As Georgia MSA healthcare attorneys, we are frequently asked about management services agreements, or “MSAs,” as a way to address compliance or business needs. Outside the healthcare sector, there are many contexts in which a management company also known as a “Management Services Organization,” or “MSO,” may provide services to a business under a management services agreement.

Georgia-based Corporate Practice of Medicine Law Firm

The most common reason we encounter discussions about MSAs in the healthcare sector is concern over the potential application of the corporate practice of medicine (CPOM) doctrine to healthcare service models involving non-physician ownership. Many inquiries to our firm stem from what individuals have heard at seminars or from colleagues, rather than from a thorough review of the relevant legal issues.

As with most compliance matters, discussions around MSAs do not typically yield quick or straightforward answers. Instead, management services agreements should be approached with careful consideration of all relevant details, appropriate legal research, and a comprehensive analysis of the associated legal and business risks.

Getting the Conversation Started: A Few MSA Considerations

For those interested in owning or benefiting from a healthcare services business, the need for an MSA often hinges on three key factors: 1) which state’s law applies; 2) the specific services provided; and 3) the business objectives and risk tolerance of the individual or entity seeking guidance. While legal risks can vary by state, many significant issues stem from corporate practice of medicine (CPOM) laws or principles embedded in other compliance regulations that may not explicitly reference CPOM. Examples include anti-kickback laws, fee-splitting laws, and relevant medical practice acts.

Specific facts and the details of applicable laws are crucial. Generally, however, the analysis begins with a fundamental question that underpins many of these laws: Does the arrangement involve commercial incentives that may unduly influence or interfere with medical judgment? The public policy goal of promoting high-quality healthcare drives most CPOM principles. If a business model or arrangement improperly incentivizes medical services in a way that creates an unreasonable risk of overutilization or interferes with a licensed healthcare provider’s independent clinical judgment, a medical board is likely to view it unfavorably. In such cases, if a model or arrangement fails the compliance “smell test,” it may be wise to recalibrate and seek a more compliant approach.

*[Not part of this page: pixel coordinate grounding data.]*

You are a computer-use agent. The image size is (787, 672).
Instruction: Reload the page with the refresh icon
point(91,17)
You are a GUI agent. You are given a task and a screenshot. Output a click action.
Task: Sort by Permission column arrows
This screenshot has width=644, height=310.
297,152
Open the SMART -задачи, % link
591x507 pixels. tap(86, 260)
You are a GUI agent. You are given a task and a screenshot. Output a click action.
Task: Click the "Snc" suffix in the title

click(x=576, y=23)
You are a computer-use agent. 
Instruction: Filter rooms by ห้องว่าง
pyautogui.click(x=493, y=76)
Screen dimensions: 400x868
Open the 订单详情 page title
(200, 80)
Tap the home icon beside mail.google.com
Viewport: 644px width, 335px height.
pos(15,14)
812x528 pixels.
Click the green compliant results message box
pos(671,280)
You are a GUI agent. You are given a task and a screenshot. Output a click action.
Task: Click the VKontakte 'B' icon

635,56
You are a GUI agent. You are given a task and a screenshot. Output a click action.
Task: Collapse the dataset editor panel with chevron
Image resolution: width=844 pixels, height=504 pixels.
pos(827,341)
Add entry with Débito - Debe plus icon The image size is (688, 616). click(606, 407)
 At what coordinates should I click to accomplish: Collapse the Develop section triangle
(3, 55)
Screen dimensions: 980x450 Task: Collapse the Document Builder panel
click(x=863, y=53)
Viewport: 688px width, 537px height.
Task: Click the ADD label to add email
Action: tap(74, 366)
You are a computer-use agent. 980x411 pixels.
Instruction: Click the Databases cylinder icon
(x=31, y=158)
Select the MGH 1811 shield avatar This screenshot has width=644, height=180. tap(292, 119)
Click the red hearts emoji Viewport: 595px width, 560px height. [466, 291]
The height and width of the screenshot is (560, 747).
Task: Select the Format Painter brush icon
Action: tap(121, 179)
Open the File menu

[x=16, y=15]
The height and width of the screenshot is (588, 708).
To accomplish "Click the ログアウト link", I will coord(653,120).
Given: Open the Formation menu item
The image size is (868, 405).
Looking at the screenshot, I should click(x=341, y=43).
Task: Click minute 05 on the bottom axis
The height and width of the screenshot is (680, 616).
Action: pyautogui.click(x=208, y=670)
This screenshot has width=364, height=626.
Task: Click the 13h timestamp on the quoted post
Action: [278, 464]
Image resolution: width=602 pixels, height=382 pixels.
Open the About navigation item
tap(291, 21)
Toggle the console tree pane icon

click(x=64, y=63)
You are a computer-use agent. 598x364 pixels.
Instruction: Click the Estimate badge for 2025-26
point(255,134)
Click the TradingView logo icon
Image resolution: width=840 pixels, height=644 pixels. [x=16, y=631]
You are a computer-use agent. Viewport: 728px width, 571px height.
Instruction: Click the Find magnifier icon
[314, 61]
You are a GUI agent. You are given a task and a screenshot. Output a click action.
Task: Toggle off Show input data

While the application of these laws can sometimes be clear-cut, there is often a considerable amount of gray area involved. Ultimately, your healthcare counsel should provide you with options and a risk assessment, enabling you to make informed business decisions.

Which State’s Law Applies?

Generally speaking, the law of the State in which the services are delivered will be implicated and should apply. Expanding services into multiple states or utilizing telehealth services can raise complex issues under various state laws, necessitating a careful analysis of each jurisdiction’s regulations. It is essential to review CPOM laws in any state where services are being offered. The first step is to determine if a state has a CPOM law or statute. However, the analysis doesn’t stop there. Some states, such as Georgia, may embed CPOM principles within various statutes that do not explicitly reference the term “corporate practice of medicine.”

In reviewing state law, the analysis is not for a “yes” or “no” type answer; instead, the goal is to determine whether—and under what circumstances—a non-licensed individual or entity can own an interest in or profit from a medical practice, clinic, or healthcare services business Sometimes, what appears to be a, “Can I do this?” question should be reframed as, “How can I do this properly?” That is where the MSA typically comes into play, as it can, in many states, provide a compliant way for a non-physician to indirectly share the economic enterprise of a medical practice via a management services organization established with an MSA. Various considerations under state law are discussed in this blog post.

What Services Are Provided?

With the determination of crafting an MSA to address CPOM concerns, it’s important to consider the specific services provided by the business, the licensure of the professionals delivering those services, the scope of practice for those professionals, and the appropriate supervisory role of the MD overseeing the arrangement.

A properly designed MSA will take into account those elements in memorializing a compliant arrangement that squares with applicable state law’s CPOM rules and considerations. The classic MSA arrangement is of course for the non-licensed person/entities to have an ownership interest in the MSO and the clinic or practice to be owned by one or more MDs. In setting up this arrangement, it is crucial to understand that documents other than an MSA may be necessary to properly structure the model. This subject is more fully discussed on our MSO healthcare page.

What Are the Business Objectives and Risk Tolerance of the Person or Entity Who Seeks the Answer?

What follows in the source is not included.